** Exercise instructions **
Answer these questions about the text below on recovery from schizophrenia:
1. In what year did Marissa Sicley-Rogers graduate, and from which program?
2. Who served as committee chair?
3. How many participants made up the criterion-based sample?

** Provided passage **
Marissa Sicley-Rogers, Psy.D., is a 2017 graduate of the Psy.D. Program in Clinical Psychology at Antioch University, New England
- Martha Straus, PhD, Committee Chair
- Theodore Ellenhorn, PhD, Committee Member
- Cynthia Whitaker, PsyD, Committee Member
schizophrenia, recovery, consumer/survivor, medical model, narrative analysis, first person account
Recovery from schizophrenia is a widely disputed topic among mental health professionals. In spite of scholarly research supporting improved prognosis in schizophrenia, some mental health professionals maintain the belief that recovery from schizophrenia is impossible. A constructionist paradigm frames an understanding of recovery, and describes how different recovery models of schizophrenia may be integrated. From a qualitative approach, this study explores diagnosed individuals’ personal accounts of recovery from schizophrenia. Narrative research provides a framework for analyzing first person, written accounts of recovery from schizophrenia from a criterion-based sample of 18 participants. The results of the study provide insight into dynamic understandings of recovery from schizophrenia, the process of recovery, and facilitators of, and barriers to, recovery. Themes emerging from this narrative analysis inform a more integrated training model for clinical psychology graduate trainees.

** Dataset extract **

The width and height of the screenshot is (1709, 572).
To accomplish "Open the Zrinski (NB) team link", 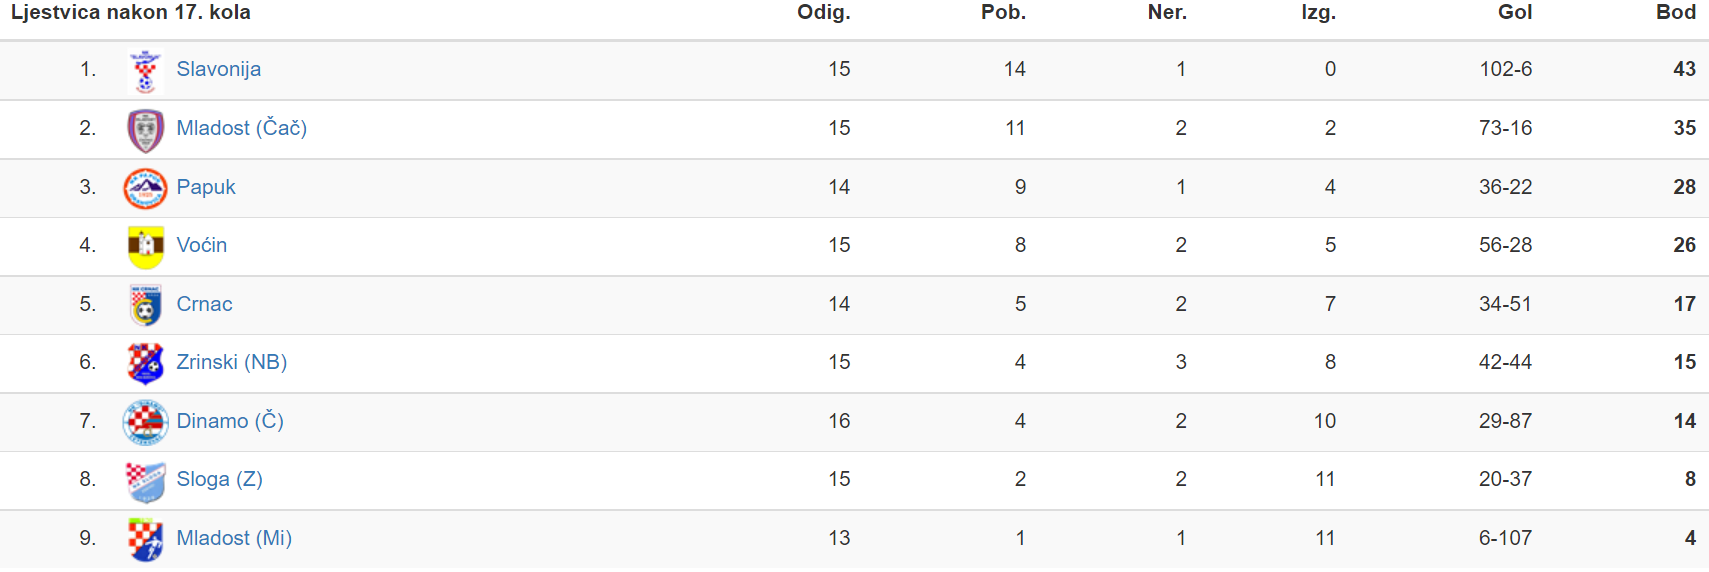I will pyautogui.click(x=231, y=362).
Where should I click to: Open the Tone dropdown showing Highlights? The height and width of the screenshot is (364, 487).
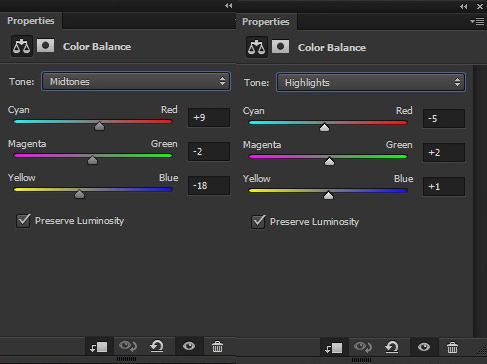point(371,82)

** Output **
1. 2017, from the Psy.D. Program in Clinical Psychology at Antioch University, New England.
2. Martha Straus, PhD.
3. 18.